# Aim of the task:
Each entry shown below is to be reproduced exactly.
•••••
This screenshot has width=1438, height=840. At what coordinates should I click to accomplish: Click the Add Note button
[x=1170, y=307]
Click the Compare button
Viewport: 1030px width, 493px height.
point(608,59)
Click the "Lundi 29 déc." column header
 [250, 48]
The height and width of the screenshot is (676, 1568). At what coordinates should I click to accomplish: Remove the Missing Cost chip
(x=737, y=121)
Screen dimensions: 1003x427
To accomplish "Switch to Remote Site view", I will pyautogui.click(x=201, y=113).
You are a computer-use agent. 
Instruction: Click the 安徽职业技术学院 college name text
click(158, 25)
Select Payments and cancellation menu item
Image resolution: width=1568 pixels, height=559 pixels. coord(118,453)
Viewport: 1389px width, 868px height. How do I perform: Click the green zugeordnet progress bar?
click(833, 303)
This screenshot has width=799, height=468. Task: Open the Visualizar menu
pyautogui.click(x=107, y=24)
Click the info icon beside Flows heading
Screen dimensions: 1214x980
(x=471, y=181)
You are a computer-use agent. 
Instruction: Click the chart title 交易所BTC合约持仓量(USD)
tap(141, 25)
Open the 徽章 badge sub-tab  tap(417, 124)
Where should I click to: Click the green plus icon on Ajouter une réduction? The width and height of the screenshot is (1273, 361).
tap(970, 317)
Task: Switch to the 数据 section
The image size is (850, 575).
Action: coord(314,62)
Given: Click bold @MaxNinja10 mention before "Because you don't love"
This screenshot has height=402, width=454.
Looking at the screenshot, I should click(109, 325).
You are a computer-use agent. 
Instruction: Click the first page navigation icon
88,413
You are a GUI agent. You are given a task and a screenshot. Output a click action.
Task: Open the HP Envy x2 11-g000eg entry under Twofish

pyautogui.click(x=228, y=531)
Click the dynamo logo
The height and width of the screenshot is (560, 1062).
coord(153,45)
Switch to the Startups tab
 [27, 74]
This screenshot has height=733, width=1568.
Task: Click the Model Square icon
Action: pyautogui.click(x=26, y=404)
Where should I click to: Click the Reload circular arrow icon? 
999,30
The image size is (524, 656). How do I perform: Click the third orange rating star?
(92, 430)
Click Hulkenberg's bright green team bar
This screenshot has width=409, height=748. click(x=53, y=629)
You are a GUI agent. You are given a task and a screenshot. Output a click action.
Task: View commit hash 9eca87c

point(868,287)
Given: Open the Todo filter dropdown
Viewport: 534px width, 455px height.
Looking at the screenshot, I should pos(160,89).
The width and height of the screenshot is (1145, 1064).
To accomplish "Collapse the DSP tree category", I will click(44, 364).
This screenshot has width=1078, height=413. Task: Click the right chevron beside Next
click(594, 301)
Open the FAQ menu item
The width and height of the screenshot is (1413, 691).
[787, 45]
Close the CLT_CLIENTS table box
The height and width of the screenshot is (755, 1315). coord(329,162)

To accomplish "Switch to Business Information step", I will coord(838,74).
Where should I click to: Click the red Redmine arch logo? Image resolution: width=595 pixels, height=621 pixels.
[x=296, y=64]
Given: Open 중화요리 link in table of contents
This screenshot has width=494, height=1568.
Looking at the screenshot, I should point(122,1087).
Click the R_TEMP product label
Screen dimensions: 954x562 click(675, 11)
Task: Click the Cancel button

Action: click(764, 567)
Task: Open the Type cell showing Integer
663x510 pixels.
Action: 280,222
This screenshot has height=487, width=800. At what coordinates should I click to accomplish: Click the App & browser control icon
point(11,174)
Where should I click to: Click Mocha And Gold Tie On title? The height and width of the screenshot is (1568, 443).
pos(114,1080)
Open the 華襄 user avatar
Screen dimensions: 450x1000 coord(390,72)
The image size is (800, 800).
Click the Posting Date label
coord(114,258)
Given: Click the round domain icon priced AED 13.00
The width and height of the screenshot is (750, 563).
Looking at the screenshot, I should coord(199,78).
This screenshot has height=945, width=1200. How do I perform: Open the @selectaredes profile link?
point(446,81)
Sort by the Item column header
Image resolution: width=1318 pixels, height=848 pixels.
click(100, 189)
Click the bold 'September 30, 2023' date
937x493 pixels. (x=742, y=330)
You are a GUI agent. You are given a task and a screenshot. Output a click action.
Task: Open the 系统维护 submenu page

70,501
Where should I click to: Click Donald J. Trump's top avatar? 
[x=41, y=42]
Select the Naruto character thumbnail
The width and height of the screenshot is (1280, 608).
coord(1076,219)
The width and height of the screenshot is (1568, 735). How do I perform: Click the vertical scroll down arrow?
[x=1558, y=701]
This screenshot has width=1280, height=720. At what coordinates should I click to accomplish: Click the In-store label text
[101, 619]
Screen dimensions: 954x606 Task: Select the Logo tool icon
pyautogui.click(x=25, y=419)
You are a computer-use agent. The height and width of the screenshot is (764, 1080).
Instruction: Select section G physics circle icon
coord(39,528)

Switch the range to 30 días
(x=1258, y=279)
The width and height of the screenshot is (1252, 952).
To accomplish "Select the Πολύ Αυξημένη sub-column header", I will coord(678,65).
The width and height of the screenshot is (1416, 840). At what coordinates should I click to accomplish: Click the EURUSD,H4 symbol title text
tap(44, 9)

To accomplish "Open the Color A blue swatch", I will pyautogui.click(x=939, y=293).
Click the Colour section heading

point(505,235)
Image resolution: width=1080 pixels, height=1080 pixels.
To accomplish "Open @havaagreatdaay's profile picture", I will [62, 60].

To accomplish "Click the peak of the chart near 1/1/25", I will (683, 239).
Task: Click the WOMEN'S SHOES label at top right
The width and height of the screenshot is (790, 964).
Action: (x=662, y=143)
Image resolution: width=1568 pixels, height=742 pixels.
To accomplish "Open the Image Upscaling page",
•••••
# Output for this task:
This screenshot has width=1438, height=840. At what coordinates should I click to accomplish: Click the Add Note button
[x=1170, y=307]
Click the Compare button
Viewport: 1030px width, 493px height.
point(608,59)
Click the "Lundi 29 déc." column header
 [250, 48]
The height and width of the screenshot is (676, 1568). At what coordinates should I click to accomplish: Remove the Missing Cost chip
(x=737, y=121)
Screen dimensions: 1003x427
To accomplish "Switch to Remote Site view", I will pyautogui.click(x=201, y=113).
You are a computer-use agent. 
Instruction: Click the 安徽职业技术学院 college name text
click(158, 25)
Select Payments and cancellation menu item
Image resolution: width=1568 pixels, height=559 pixels. coord(118,453)
Viewport: 1389px width, 868px height. How do I perform: Click the green zugeordnet progress bar?
click(833, 303)
This screenshot has width=799, height=468. Task: Open the Visualizar menu
pyautogui.click(x=107, y=24)
Click the info icon beside Flows heading
Screen dimensions: 1214x980
(x=471, y=181)
You are a computer-use agent. 
Instruction: Click the chart title 交易所BTC合约持仓量(USD)
tap(141, 25)
Open the 徽章 badge sub-tab  tap(417, 124)
Where should I click to: Click the green plus icon on Ajouter une réduction? The width and height of the screenshot is (1273, 361).
tap(970, 317)
Task: Switch to the 数据 section
The image size is (850, 575).
Action: coord(314,62)
Given: Click bold @MaxNinja10 mention before "Because you don't love"
This screenshot has height=402, width=454.
Looking at the screenshot, I should click(109, 325).
You are a computer-use agent. 
Instruction: Click the first page navigation icon
88,413
You are a GUI agent. You are given a task and a screenshot. Output a click action.
Task: Open the HP Envy x2 11-g000eg entry under Twofish

pyautogui.click(x=228, y=531)
Click the dynamo logo
The height and width of the screenshot is (560, 1062).
coord(153,45)
Switch to the Startups tab
 [27, 74]
This screenshot has height=733, width=1568.
Task: Click the Model Square icon
Action: pyautogui.click(x=26, y=404)
Where should I click to: Click the Reload circular arrow icon? 
999,30
The image size is (524, 656). How do I perform: Click the third orange rating star?
(92, 430)
Click Hulkenberg's bright green team bar
This screenshot has width=409, height=748. click(x=53, y=629)
You are a GUI agent. You are given a task and a screenshot. Output a click action.
Task: View commit hash 9eca87c

point(868,287)
Given: Open the Todo filter dropdown
Viewport: 534px width, 455px height.
Looking at the screenshot, I should pos(160,89).
The width and height of the screenshot is (1145, 1064).
To accomplish "Collapse the DSP tree category", I will click(44, 364).
This screenshot has width=1078, height=413. Task: Click the right chevron beside Next
click(594, 301)
Open the FAQ menu item
The width and height of the screenshot is (1413, 691).
[787, 45]
Close the CLT_CLIENTS table box
The height and width of the screenshot is (755, 1315). coord(329,162)

To accomplish "Switch to Business Information step", I will coord(838,74).
Where should I click to: Click the red Redmine arch logo? Image resolution: width=595 pixels, height=621 pixels.
[x=296, y=64]
Given: Open 중화요리 link in table of contents
This screenshot has width=494, height=1568.
Looking at the screenshot, I should point(122,1087).
Click the R_TEMP product label
Screen dimensions: 954x562 click(675, 11)
Task: Click the Cancel button

Action: click(764, 567)
Task: Open the Type cell showing Integer
663x510 pixels.
Action: 280,222
This screenshot has height=487, width=800. At what coordinates should I click to accomplish: Click the App & browser control icon
point(11,174)
Where should I click to: Click Mocha And Gold Tie On title? The height and width of the screenshot is (1568, 443).
pos(114,1080)
Open the 華襄 user avatar
Screen dimensions: 450x1000 coord(390,72)
The image size is (800, 800).
Click the Posting Date label
coord(114,258)
Given: Click the round domain icon priced AED 13.00
The width and height of the screenshot is (750, 563).
Looking at the screenshot, I should coord(199,78).
This screenshot has height=945, width=1200. How do I perform: Open the @selectaredes profile link?
point(446,81)
Sort by the Item column header
Image resolution: width=1318 pixels, height=848 pixels.
click(100, 189)
Click the bold 'September 30, 2023' date
937x493 pixels. (x=742, y=330)
You are a GUI agent. You are given a task and a screenshot. Output a click action.
Task: Open the 系统维护 submenu page

70,501
Where should I click to: Click Donald J. Trump's top avatar? 
[x=41, y=42]
Select the Naruto character thumbnail
The width and height of the screenshot is (1280, 608).
coord(1076,219)
The width and height of the screenshot is (1568, 735). How do I perform: Click the vertical scroll down arrow?
[x=1558, y=701]
This screenshot has width=1280, height=720. At what coordinates should I click to accomplish: Click the In-store label text
[101, 619]
Screen dimensions: 954x606 Task: Select the Logo tool icon
pyautogui.click(x=25, y=419)
You are a computer-use agent. The height and width of the screenshot is (764, 1080).
Instruction: Select section G physics circle icon
coord(39,528)

Switch the range to 30 días
(x=1258, y=279)
The width and height of the screenshot is (1252, 952).
To accomplish "Select the Πολύ Αυξημένη sub-column header", I will coord(678,65).
The width and height of the screenshot is (1416, 840). At what coordinates should I click to accomplish: Click the EURUSD,H4 symbol title text
tap(44, 9)

To accomplish "Open the Color A blue swatch", I will pyautogui.click(x=939, y=293).
Click the Colour section heading

point(505,235)
Image resolution: width=1080 pixels, height=1080 pixels.
To accomplish "Open @havaagreatdaay's profile picture", I will [62, 60].

To accomplish "Click the peak of the chart near 1/1/25", I will (683, 239).
Task: Click the WOMEN'S SHOES label at top right
The width and height of the screenshot is (790, 964).
Action: (x=662, y=143)
Image resolution: width=1568 pixels, height=742 pixels.
To accomplish "Open the Image Upscaling page",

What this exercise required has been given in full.